Trente-six migrants africains expulsés vers le Cameroun engagent un combat juridique

Trente-six ressortissants africains, majoritairement originaires de la République démocratique du Congo, du Ghana, de l’Angola, de l’Éthiopie, de la Sierra Leone, du Kenya, du Sénégal, du Zimbabwe et du Maroc, ont décidé de saisir la justice camerounaise fin juillet 2026. Ces migrants, auparavant protégés par des statuts juridiques aux États-Unis, ont été expulsés vers le Cameroun cette même année. Leur objectif ? Contester leur situation et obtenir une protection sur place.
Leur avocat, Maître Joseph Fru Awah, a déposé une requête devant les tribunaux de Yaoundé. Cette action judiciaire vise trois objectifs principaux : suspendre l’accord migratoire entre le Cameroun et les États-Unis, clarifier leur statut juridique au Cameroun, et empêcher toute éventuelle expulsion vers leur pays d’origine.

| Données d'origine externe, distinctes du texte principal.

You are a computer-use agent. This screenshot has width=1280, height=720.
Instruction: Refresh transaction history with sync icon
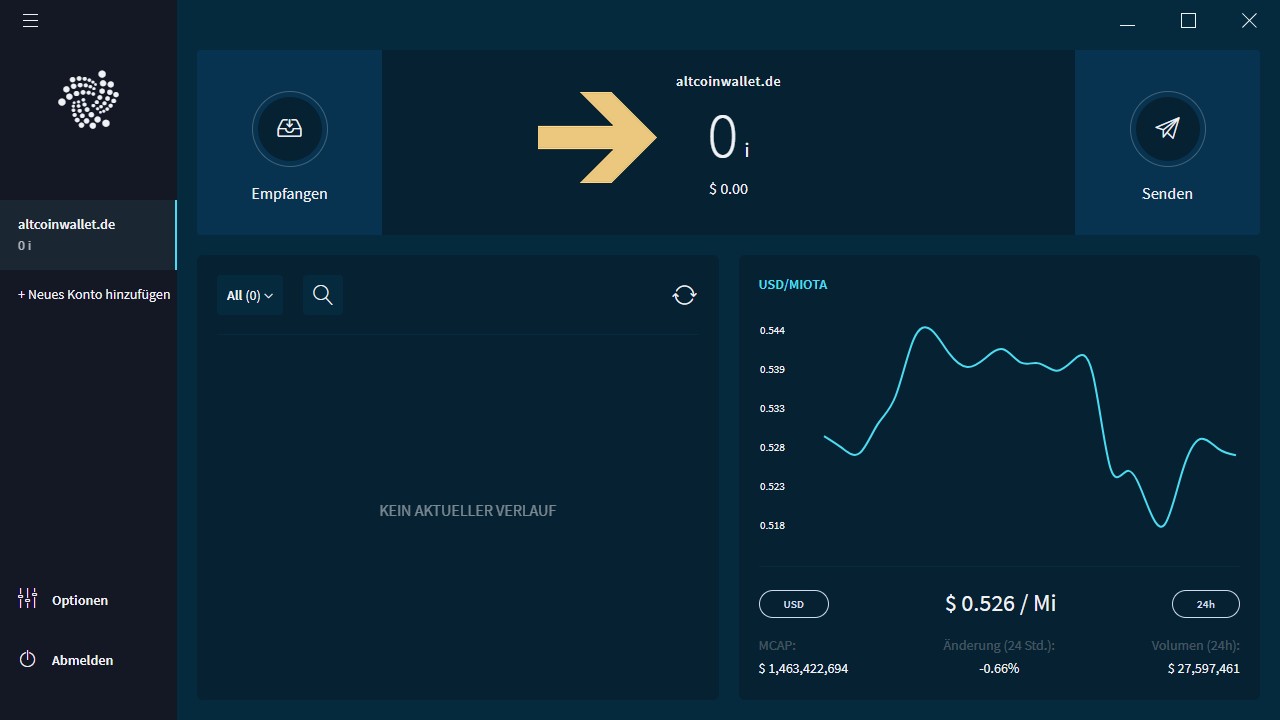684,295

Les revendications des plaignants face à l’accord camerouno-américain
Dans cette procédure, l’équipe juridique insiste sur la légalité des accords migratoires internationaux. Maître Joseph Fru Awah souligne que, bien que les échanges entre deux États souverains relèvent de leur compétence, ces accords doivent respecter les cadres légaux nationaux et internationaux. « Notre demande porte sur la légalité de cet accord. Nous exigeons du tribunal camerounais qu’il suspende cet échange de notes et clarifie le statut de nos clients. Il est également crucial d’empêcher toute tentative de renvoi vers leurs pays d’origine », explique-t-il.
Des conditions de vie préoccupantes pour les migrants
Les migrants, arrivés depuis plusieurs mois au Cameroun, traversent une situation humanitaire difficile. Maître Joseph Fru Awah décrit des conditions de vie « pitoyables » et des traumatismes profonds : « Certains de ces individus ont été hospitalisés à cinq reprises en seulement six mois. Leur état psychologique est gravement altéré. C’est précisément pour cette raison que nous avons initié cette action en justice, afin de leur offrir une protection immédiate. »
Leur avocat rappelle que ces migrants bénéficiaient auparavant de protections aux États-Unis, ce qui rend leur situation actuelle d’autant plus paradoxale. Leur combat juridique s’inscrit donc dans une quête de sécurité et de stabilité, malgré les défis administratifs et politiques auxquels ils font face.